In October, we held our first in-house accathon in Bitpanda. Because of the COVID-19 global pandemic, it was a different experience to the one that usually comes to mind when thinking about a hacathon, but the event was a great success nonetheless.
If you’ve never heard of a hacathon, it’s a time-box event that usually lasts about two days when software developers, designers and others collaborate intensively on (software) projects. A hackathon is basically a collection of people who want to create amazing things together. Sometimes the theme of hacathons is about a specific topic or finding solutions for a particular issue.
The first internal Bitpanda hackathon
For our event, there was no set theme and no specific rules or guidelines in place on how the teams should organize themselves because of the current COVID-19 situation. About two weeks before the event, everyone in our engineering department was invited to take part and share their ideas on what they would like to work on.
As you can imagine, the list of topics was long, so we eventually broke it down into a short list of eight projects. The teams established themselves around the things they wanted to work on. We had a total of 18 participants in the hacathon – some worked on a topic only and others worked in groups.
Proof of Concept
A hacathon usually aims to build a working prototype / proof of concept that will be presented at the end of the event. Due to the time constraint, this can mean cutting corners or trimming the scope of a project. But this is usually not a bad thing because limitations often lead to being creative and thinking outside the box to achieve results.
On the first day of the real hacathon, we started with a kick-off meeting to let everyone know the cornerstones and what we expected for our final presentation. The teams organized themselves. Some worked from the office (with plenty of distance among team members, of course) and others worked completely far from home.
As you can imagine, our participants built many amazing things together. Since we can’t talk about all of them (yet), we’ve selected a few of them for display. Showing data in a visually appealing form seems to be a common theme – out of eight projects, three were related to dashboards.
One team, for example, worked on a dashboard for crypto transactions to monitor the transactions taking place in real time and to provide better insights. Another team looked into a service that allows us to use dashboards to display on our office monitors but also online. This team wants to provide a platform that allows the creation of dashboards that can be easily extended. With this function, it is possible to display virtually any data – from open merge applications and test coverage, to open bugs.
But there were even more use cases: some ideas for future integration were displaying daily lunch menus from the restaurants around our office or public transportation information in the surrounding area. These features will be especially useful when we are back in the office.
One common issue in mobile development is outdated apps. Many users do not have the auto update function for Android enabled or do not manually update their apps. These users often come across bugs already installed in a more recent version but the latest version of the app is not installed.
To prevent these issues in the future, one participant looked at a function to simplify this and inform users from inside our app to update their app if a more recent version is available. This function would add convenience to our users and make the lives of our support team easier.
One of the teams worked on a proof of concept for gadgets for iOS as gadgets are among the most sought after features in the reviews. Tools are especially interesting because they can be used for different purposes. For example, a pricing tool would provide timely information on asset prices and allow our users to check them directly on their home screen. A portfolio tool helps them keep track of their current holdings.

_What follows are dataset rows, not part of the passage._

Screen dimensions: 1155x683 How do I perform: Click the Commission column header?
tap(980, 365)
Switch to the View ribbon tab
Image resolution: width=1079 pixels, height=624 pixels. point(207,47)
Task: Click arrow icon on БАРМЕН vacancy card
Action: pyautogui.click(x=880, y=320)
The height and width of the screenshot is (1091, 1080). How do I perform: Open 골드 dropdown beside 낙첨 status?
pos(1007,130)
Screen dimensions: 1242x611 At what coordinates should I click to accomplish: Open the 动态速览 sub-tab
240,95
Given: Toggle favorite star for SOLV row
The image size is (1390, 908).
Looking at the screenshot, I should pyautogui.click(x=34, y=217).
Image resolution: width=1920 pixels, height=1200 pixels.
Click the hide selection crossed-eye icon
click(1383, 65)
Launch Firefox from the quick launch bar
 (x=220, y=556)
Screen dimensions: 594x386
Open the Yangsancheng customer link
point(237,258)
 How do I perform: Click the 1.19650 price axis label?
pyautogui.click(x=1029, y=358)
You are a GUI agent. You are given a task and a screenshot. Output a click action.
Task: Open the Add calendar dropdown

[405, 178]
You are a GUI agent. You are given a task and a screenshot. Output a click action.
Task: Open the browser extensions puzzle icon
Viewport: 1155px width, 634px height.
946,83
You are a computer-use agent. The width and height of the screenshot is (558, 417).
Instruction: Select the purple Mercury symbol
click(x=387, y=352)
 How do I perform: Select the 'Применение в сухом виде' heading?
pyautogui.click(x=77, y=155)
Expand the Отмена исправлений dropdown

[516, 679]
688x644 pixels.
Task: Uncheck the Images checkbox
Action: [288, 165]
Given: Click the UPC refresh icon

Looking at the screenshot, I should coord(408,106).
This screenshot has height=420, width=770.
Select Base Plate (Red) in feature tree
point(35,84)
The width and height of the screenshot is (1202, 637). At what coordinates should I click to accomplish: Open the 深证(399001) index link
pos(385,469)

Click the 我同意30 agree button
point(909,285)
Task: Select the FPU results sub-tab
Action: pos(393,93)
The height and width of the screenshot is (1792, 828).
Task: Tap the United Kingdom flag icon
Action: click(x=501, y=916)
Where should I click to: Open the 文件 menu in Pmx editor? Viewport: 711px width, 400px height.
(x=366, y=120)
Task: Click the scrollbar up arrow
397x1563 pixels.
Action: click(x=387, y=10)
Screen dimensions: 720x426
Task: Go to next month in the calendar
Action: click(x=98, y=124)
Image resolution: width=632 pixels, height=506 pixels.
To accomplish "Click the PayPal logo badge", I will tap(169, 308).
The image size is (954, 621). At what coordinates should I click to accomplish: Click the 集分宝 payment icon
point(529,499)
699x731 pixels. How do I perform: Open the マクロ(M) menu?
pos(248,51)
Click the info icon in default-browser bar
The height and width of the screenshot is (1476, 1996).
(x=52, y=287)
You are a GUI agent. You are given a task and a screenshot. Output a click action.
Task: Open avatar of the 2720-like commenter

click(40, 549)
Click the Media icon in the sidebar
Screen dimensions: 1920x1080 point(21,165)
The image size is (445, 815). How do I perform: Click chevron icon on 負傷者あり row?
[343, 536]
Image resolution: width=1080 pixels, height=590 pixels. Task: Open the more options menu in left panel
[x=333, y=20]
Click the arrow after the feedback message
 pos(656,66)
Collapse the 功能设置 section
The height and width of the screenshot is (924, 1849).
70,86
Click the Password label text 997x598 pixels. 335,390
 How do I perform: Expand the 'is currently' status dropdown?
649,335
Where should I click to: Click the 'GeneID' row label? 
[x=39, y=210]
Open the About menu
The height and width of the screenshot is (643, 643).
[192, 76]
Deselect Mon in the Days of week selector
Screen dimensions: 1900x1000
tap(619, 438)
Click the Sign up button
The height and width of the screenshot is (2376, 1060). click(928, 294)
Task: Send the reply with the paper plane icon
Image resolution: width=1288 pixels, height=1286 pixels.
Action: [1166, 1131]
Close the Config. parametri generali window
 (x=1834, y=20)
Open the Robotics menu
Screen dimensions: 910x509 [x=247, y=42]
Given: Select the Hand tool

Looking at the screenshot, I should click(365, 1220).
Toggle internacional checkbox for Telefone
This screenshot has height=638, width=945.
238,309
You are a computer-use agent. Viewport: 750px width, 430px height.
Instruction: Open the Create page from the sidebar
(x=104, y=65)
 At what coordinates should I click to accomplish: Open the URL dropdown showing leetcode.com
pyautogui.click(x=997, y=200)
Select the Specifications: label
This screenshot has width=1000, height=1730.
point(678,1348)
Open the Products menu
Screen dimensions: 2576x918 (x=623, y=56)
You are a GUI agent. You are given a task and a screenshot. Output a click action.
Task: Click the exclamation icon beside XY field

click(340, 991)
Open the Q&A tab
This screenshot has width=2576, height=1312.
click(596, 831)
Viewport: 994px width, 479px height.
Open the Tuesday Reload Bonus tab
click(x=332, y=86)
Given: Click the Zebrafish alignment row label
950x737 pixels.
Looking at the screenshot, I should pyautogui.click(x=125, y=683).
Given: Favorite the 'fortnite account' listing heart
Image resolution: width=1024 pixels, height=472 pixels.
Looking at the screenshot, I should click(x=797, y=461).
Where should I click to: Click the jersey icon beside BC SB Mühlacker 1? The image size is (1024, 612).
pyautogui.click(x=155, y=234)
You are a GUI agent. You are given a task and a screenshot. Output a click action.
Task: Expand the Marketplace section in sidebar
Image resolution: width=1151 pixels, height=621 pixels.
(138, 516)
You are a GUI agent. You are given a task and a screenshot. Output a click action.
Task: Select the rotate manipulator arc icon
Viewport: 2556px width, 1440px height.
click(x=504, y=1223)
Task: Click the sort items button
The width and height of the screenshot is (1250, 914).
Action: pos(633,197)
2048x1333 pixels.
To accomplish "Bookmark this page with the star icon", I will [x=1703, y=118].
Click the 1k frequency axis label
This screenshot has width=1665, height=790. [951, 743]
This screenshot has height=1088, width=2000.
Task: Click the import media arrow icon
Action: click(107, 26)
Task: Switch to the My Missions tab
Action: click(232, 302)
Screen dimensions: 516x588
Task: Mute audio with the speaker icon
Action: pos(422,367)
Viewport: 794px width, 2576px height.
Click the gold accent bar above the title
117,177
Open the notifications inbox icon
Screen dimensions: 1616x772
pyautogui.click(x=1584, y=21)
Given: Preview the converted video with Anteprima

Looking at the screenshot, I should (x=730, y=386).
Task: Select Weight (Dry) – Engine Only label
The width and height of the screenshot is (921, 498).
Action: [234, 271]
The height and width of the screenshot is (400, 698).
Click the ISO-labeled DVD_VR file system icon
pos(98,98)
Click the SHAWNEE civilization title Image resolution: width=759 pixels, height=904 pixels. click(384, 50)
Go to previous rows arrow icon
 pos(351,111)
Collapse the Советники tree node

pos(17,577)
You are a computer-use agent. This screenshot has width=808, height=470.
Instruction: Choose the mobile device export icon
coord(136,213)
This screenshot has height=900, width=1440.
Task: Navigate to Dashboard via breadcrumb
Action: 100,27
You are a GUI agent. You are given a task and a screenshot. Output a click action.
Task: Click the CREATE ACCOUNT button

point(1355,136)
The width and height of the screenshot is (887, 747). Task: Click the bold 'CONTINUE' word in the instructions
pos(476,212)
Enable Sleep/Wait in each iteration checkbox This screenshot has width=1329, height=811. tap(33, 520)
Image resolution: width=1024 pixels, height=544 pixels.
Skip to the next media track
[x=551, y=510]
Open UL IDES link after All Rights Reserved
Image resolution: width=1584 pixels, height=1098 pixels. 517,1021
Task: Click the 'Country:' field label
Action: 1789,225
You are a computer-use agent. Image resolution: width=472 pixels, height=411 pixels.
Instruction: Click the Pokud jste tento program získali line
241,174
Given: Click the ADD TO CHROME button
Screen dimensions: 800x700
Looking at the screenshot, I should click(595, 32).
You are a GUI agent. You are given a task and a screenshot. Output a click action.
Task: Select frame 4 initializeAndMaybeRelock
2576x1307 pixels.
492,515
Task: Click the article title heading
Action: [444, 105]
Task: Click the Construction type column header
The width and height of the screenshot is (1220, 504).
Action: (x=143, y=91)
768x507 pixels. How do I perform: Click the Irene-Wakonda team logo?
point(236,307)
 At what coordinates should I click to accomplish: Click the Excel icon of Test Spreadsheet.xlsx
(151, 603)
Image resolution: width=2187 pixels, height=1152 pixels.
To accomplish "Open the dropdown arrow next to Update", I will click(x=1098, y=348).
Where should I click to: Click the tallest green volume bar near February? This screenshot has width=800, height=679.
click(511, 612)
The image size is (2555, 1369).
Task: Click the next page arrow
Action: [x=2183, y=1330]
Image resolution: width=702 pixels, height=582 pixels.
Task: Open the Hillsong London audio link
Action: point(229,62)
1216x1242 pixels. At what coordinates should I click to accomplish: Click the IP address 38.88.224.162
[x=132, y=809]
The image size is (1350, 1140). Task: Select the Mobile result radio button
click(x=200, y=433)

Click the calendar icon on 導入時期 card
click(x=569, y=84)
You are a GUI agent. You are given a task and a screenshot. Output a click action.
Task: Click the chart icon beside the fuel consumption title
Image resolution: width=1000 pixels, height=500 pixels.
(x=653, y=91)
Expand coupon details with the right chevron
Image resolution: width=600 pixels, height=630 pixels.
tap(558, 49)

After about 2 days of work, all these projects are just a proof of concept but participants created things that could find their way into production one way or another. However, even if some things don’t leave their initial stages, there are some valuable takeaways from this hacathon and some cool projects to build on.
As mentioned previously, because of COVID-19, our accathon was a different experience to the one we had initially intended but nevertheless it was amazing to see what the teams created in such a short space of time.
Overall, a hacathon like this is an excellent learning opportunity, whether it’s exploring a new service or technology, digging deeper into something or offering new features.
We are already looking forward to the next hacathons ahead.
If you’re looking to get involved yourself, and / or want to help our team get some of the topics our participants have worked on to produce, make sure you check out our career page.